To attach the Delve debugger, pass the environment variable DELVE=true into sg. Read more here

Offline development

Sometimes you will want to develop Sourcegraph but it just so happens you will be on a plane or a train or perhaps a beach, and you will have no WiFi. And you may raise your fist toward heaven and say something like, "Why, we can put a man on the moon, so why can't we develop high-quality code search without an Internet connection?" But lower your hand back to your keyboard and fret no further, you can develop Sourcegraph with no connectivity by setting the OFFLINE environment variable:

OFFLINE=true sg start

Ensure that the sourcegraph/syntax-highlighter:insiders image is already available locally. If not, pull it with the following command before going offline to ensure that offline mode works seamlessly:

docker pull -q sourcegraph/syntax-highlighter:insiders

sg and pre-commit hooks

When sg setup is run, it will automatically install pre-commit hooks (using pre-commit.com), with a provided configuration that will perform a series of fast checks before each commit you create locally.

Amongst that list of checks, is a script that tries to detect the presence of tokens that would have been accidentally committed. While it's implementation is rather simple and won't catch all tokens (this is covered by automated scans in CI), it's enough to catch common mistakes and save you from having to rotate secrets, as they never left your computer. Due to the importance of such a measure, it's an opt-out process instead of opt-in.

Therefore, it's strongly recommended to keep the pre-commit git hook. In the eventuality of the pre-commit detecting a false positive, you can disable it through sg setup disable-pre-commit and prevent sg setup from installing it by passing a flag sg setup --skip-pre-commit.

Exceptions

There are legitimate cases where code contains what appears to be a Sourcegraph token but isn't usable on any existing deployments. Testing code for generating tokens is good example.

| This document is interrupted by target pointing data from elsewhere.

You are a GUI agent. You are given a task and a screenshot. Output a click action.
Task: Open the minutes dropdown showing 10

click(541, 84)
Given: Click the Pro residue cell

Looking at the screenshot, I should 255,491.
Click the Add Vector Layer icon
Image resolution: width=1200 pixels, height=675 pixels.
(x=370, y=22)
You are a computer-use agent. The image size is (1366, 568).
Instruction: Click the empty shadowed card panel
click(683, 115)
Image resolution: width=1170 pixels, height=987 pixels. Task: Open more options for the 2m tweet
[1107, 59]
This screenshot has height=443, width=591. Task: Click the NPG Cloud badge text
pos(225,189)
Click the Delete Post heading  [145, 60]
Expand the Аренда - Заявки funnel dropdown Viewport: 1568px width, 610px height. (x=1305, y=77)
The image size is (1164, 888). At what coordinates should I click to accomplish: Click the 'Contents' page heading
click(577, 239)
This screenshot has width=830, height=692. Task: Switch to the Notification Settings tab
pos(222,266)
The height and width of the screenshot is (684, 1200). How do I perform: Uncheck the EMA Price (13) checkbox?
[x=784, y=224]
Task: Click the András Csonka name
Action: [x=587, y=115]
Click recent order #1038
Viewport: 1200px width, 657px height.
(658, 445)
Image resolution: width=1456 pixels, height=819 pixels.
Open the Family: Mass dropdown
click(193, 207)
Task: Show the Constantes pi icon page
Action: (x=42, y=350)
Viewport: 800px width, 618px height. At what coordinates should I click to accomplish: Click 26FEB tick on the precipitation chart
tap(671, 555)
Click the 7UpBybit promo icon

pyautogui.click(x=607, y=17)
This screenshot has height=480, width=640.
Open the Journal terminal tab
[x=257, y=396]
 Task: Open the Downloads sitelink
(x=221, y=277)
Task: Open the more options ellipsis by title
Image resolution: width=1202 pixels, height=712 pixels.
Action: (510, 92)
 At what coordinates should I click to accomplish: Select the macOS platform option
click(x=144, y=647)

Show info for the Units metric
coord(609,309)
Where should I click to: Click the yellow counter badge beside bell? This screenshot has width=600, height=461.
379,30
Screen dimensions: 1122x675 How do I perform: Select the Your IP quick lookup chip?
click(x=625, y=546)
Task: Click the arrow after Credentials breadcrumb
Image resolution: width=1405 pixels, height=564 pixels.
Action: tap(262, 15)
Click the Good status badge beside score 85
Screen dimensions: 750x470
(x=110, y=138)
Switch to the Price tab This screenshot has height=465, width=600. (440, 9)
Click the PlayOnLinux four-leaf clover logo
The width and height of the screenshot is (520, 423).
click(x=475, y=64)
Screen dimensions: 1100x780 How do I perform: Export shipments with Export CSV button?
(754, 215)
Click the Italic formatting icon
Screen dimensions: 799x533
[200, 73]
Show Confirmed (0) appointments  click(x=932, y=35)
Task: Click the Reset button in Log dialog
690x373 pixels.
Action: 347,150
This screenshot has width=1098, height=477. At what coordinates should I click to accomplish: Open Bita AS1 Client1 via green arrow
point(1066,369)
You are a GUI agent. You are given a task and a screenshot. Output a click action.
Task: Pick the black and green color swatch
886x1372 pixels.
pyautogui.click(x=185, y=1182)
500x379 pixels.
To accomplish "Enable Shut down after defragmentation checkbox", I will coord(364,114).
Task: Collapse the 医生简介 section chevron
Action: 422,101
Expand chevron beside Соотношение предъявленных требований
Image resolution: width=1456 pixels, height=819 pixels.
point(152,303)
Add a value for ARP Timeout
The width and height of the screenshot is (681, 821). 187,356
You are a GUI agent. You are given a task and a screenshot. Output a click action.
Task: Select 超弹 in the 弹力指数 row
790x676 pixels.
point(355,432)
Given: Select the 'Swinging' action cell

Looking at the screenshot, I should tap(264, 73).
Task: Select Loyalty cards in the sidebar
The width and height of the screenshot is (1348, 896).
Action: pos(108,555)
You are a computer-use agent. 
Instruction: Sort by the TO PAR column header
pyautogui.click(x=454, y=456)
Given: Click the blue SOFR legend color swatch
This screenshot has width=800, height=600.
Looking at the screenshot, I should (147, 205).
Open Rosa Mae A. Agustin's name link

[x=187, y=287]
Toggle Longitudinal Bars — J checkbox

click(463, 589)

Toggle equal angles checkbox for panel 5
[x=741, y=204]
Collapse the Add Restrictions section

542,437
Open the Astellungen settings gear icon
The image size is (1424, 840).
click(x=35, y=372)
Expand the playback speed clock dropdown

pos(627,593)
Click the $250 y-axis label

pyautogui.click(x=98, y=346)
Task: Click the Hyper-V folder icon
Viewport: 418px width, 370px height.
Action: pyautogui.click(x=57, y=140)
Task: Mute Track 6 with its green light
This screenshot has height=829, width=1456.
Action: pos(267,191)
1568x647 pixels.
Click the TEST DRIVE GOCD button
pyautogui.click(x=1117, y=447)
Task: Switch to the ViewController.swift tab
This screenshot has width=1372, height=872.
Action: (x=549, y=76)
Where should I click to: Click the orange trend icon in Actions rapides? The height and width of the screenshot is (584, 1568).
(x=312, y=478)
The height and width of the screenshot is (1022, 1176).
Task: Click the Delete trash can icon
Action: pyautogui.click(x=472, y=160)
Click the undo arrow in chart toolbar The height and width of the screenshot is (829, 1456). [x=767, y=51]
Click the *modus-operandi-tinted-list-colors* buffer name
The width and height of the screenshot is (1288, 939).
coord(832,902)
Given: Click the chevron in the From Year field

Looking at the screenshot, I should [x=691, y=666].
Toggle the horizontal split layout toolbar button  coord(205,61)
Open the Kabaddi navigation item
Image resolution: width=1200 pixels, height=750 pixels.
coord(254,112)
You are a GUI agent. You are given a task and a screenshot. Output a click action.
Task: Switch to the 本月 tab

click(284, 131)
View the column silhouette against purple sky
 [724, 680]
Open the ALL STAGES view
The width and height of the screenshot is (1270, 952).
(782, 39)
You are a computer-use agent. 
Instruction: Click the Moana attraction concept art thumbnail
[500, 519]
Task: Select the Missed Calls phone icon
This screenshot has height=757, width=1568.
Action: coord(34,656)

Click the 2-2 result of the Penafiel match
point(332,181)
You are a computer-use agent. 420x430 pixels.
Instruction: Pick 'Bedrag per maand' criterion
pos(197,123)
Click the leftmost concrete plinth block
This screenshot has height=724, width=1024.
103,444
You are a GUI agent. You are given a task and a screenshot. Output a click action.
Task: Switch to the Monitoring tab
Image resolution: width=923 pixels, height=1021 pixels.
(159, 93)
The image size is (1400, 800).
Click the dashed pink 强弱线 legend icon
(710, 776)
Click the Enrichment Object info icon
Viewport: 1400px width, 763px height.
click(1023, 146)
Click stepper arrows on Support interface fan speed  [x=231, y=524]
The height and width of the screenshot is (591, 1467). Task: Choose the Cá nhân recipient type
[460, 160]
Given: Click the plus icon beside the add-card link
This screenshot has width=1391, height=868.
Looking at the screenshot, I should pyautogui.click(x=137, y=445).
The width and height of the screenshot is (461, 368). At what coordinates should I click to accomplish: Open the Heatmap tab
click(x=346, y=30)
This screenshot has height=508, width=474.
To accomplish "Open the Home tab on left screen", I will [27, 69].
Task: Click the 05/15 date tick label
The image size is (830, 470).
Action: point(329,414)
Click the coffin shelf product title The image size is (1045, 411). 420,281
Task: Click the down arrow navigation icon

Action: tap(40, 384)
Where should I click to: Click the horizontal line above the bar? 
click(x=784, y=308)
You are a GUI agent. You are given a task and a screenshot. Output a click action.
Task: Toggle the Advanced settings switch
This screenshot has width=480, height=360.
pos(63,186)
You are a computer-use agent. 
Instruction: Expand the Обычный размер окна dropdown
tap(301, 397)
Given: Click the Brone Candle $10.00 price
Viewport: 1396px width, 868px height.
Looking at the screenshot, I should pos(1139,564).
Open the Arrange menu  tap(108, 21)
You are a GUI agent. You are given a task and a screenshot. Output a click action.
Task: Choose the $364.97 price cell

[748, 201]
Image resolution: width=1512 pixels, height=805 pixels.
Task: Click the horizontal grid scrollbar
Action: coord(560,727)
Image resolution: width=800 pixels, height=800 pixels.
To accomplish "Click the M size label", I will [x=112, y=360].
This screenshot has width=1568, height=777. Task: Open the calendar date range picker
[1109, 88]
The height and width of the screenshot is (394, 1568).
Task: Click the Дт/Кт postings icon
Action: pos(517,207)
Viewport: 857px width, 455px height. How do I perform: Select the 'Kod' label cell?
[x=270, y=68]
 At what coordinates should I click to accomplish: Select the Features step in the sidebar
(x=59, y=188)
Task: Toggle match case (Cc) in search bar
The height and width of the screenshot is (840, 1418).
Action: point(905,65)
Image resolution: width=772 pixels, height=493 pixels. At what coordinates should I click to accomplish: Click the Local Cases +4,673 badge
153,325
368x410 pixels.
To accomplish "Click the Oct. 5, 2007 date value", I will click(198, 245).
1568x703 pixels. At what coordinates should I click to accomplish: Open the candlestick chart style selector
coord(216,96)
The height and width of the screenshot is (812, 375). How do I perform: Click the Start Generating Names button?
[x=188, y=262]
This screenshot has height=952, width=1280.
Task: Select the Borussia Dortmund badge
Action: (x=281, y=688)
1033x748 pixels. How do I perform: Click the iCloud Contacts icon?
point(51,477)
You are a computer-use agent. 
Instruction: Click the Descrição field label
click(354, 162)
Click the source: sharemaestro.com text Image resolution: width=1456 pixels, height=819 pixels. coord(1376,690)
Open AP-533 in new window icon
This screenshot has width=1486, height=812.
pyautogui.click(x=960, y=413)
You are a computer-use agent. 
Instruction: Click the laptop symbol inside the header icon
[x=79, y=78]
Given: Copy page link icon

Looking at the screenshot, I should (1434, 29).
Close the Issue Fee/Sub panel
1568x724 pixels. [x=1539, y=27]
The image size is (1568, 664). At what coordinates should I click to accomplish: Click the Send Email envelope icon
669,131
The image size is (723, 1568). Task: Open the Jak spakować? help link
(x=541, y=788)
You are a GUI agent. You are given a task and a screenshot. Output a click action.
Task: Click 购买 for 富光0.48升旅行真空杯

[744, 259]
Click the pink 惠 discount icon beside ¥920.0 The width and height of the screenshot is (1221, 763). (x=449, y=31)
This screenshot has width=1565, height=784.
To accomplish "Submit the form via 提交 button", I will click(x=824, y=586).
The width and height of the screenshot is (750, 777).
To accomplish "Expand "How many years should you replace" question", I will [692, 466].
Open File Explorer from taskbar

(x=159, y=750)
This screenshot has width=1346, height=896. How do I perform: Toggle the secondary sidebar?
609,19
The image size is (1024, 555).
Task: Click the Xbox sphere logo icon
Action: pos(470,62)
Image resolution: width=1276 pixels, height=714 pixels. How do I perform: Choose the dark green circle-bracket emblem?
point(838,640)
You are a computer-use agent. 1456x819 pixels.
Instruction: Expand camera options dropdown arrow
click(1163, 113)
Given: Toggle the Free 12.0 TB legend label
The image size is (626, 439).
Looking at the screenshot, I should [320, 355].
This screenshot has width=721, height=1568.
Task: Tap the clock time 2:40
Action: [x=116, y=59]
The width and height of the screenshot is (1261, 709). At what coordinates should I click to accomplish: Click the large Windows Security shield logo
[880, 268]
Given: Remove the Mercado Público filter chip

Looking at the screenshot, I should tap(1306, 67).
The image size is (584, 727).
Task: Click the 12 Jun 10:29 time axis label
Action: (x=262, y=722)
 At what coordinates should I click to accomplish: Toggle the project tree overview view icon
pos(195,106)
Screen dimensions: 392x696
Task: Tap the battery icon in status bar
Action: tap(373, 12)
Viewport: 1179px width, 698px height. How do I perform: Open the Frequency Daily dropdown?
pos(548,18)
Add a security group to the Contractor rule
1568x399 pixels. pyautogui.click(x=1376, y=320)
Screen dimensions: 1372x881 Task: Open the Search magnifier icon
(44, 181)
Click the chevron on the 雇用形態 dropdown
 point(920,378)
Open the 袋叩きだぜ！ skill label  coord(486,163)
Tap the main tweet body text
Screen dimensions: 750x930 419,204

You can tell pre-commit to simply skip these files by adding a // pre-commit:ignore_sourcegraph_token top-level comment, as shown in the example below:

package accesstoken

// pre-commit:ignore_sourcegraph_token

import (
	"testing"
)

func TestGenerateDotcomUserGatewayAccessToken(t *testing.T) {
	type args struct {
		apiToken string
	}
	tests := []struct {
		name    string
		args    args
		want    string
		wantErr bool
	}{
		{
			name:    "valid token 1",
			args:    args{apiToken: "0123456789abcdef0123456789abcdef01234567"},
			want:    "LOOKS_LIKE_A_REAL_TOKEN",
			wantErr: false,
		},
  // (...)

Contributing to sg

Want to hack on sg? Great! Here's how:

  1. Read through the sg Vision to get an idea of what sg should be in the long term.
  2. Explore the sg source code.
  3. Look at the open sg issues.

When you want to hack on sg it's best to be in the dev/sg directory and run it from there:

cd dev/sg
go run . -config ../../sg.config.yaml start

The -config can be anything you want, of course.

Have questions or need help? Feel free to open a discussion! Sourcegraph teammates can also leave a message in #dev-experience.

Advanced installation

Dockerized sg

A sourcegraph/sg Docker image is available:

# ...
COPY --from us.gcr.io/sourcegraph-dev/sg:insiders /usr/local/bin/sg ./sg
# ...

Manually building the binary

If you want full control over where the sg binary ends up, use this option.

In the root of sourcegraph/sourcegraph, run:

go build -o ~/my/path/sg ./dev/sg

Then make sure that ~/my/path is in your $PATH.